# ND Filter in Strobist World Comparison Test



## Geaux (Nov 17, 2012)

I picked up a cheapie variable ND filter on ebay ($16) and imo, it's one of the best cheapies out there.  Brand name FOTGA.  I bought the filter so I could shoot 1.4 or 1.8 in broad daylight with no issues and also to use as a strobist to keep shallow dof.  I did a little test with ND Filter on/off with same settings.  As you can see in the middle image, it is impossible to get a decent exposure at 1.4 even with my SB600 on it's lowest setting.  All images are SOOC, no retouching, white balance, etc changed.  You'll also notice, no strange color tint associated with the ND Filter like seen in other ebay cheapies.  I'm psyched about this purchase.




ND Test - Strobist by NOLA_2T, on Flickr


Not sure if any of you all care or how busy this forum is, but wanted to share my small test.


----------



## Geaux (Nov 18, 2012)

I went outside just now to test this out, I didn't have time yesterday.  Able to achieve a 5 step difference (f/8-f/1.4) at same shutter.  





ND Comparison Outdoors by NOLA_2T, on Flickr


Another image to show how impossible it was to shoot at f/1.4 in broad daylight and now with ND Filter. Images SOOC again, easily fixed up in Lightroom afterwards.



ND Comparison Outdoors-2 by NOLA_2T, on Flickr


Now....the bad.

Given data »
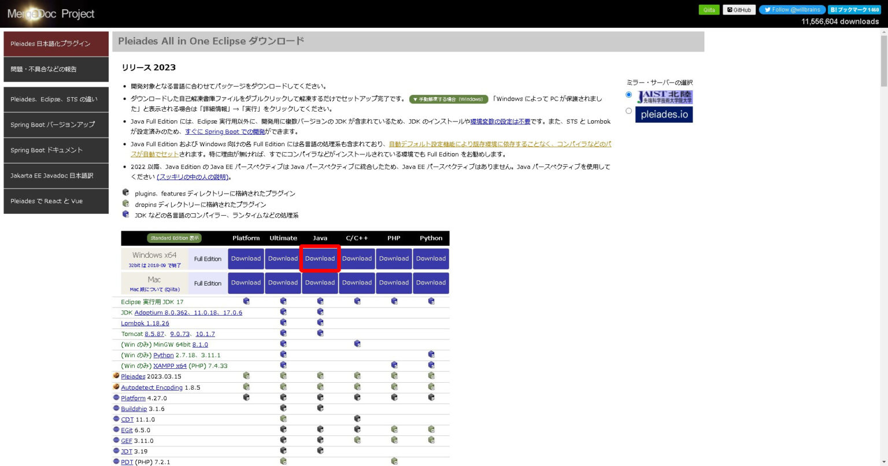The image size is (888, 466).
Task: Click the Python package icon in the Python column
Action: click(431, 354)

Exercise requirements »
#1 Based on the ND filter thread, is each of the following statements true? (a) The filter was bought on eBay for $16. (b) The posted images were retouched before being shared. (c) The outdoor test reached a 5-step difference at the same shutter speed. Answer yes or no for each, and quote the words from the thread that decide it.
#2 Summarize the ND filter thread in two sentences.
#3 In the ND filter thread, what brand is the filter?

Outputs by task »
#1
(a) Yes: "I picked up a cheapie variable ND filter on ebay ($16)"
(b) No: "All images are SOOC, no retouching, white balance, etc changed."
(c) Yes: "Able to achieve a 5 step difference (f/8-f/1.4) at same shutter."

#2 Geaux bought a $16 FOTGA variable ND filter on eBay to shoot at f/1.4 or f/1.8 in broad daylight and to keep shallow depth of field with flash, and a test with an SB600 showed no color tint from the filter. An outdoor test the next day reached a 5-step difference, from f/8 to f/1.4, at the same shutter speed.

#3 FOTGA